Problem requirements —
Return, word for word, only the lines of the data below that lie between the line with "뻐꾸기 둥지... (97, 1537)" and the line with "Limburg (1412, 1449)", those two lines included.

Given records —

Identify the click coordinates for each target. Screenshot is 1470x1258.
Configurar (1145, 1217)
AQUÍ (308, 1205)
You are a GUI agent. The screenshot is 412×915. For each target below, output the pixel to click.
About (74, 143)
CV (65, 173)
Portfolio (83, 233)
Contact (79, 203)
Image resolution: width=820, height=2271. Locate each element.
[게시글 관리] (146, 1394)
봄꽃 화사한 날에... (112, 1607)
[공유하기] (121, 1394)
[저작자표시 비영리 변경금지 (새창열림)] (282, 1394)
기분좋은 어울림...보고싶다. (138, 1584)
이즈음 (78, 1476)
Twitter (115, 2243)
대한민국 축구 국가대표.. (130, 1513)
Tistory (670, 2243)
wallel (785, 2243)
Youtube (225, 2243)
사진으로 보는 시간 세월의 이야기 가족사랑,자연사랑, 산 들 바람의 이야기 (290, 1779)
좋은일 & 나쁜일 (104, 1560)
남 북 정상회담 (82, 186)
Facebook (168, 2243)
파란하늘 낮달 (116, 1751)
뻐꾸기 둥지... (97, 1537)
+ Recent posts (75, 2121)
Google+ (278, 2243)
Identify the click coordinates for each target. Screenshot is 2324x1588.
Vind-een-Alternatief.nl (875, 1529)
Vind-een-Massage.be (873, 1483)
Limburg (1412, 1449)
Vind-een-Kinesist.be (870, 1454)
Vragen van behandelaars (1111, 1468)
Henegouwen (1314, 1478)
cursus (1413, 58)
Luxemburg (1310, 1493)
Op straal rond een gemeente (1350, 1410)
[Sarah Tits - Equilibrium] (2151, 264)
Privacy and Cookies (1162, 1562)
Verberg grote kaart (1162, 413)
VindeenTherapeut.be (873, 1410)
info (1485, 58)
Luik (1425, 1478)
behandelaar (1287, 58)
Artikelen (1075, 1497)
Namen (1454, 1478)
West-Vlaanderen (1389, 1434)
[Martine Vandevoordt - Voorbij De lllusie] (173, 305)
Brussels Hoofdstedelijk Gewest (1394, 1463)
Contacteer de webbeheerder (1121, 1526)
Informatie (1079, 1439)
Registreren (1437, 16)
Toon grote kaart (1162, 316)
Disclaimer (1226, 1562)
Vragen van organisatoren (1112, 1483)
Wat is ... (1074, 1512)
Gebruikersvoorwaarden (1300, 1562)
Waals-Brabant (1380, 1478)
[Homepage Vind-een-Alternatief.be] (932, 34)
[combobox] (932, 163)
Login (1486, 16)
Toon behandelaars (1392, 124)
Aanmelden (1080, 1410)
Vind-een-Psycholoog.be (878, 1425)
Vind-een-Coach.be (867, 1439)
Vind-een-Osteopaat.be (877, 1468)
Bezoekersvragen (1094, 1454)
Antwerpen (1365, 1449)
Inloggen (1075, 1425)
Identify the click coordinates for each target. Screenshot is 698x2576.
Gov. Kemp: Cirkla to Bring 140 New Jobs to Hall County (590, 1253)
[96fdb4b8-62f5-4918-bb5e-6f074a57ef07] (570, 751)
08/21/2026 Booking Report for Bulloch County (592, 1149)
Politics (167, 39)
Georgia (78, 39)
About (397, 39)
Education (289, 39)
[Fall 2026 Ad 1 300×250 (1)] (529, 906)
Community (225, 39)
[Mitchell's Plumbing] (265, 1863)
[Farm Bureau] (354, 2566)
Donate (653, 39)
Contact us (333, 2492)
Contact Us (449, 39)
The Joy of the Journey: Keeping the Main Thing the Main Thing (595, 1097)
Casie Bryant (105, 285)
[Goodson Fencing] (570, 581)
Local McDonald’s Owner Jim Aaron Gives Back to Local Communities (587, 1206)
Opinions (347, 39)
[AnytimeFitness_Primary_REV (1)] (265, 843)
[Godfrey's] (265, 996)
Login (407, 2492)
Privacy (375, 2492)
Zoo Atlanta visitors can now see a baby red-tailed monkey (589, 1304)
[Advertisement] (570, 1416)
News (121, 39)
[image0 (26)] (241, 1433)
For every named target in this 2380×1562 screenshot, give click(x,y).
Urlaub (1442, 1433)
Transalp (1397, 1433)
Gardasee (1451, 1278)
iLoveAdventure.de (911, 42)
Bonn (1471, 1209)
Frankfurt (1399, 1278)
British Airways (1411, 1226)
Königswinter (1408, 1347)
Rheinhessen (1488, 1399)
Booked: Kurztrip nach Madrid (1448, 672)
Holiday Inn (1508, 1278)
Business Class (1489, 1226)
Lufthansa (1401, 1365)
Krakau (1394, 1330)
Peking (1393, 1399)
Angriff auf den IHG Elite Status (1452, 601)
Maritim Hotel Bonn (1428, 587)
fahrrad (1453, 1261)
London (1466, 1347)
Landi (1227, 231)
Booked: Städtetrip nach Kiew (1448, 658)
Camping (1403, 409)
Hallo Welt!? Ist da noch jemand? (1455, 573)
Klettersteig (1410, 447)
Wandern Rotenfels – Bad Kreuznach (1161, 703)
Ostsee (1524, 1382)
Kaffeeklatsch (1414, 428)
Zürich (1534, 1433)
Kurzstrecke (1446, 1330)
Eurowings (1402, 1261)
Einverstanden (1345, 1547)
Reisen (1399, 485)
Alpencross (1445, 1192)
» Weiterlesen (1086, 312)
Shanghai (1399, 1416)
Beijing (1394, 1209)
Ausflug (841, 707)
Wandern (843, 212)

Solution for this exercise —
뻐꾸기 둥지... (97, 1537)
+ Recent posts (75, 2121)
Google+ (278, 2243)
Identify the click coordinates for each target. Screenshot is 2324x1588.
Vind-een-Alternatief.nl (875, 1529)
Vind-een-Massage.be (873, 1483)
Limburg (1412, 1449)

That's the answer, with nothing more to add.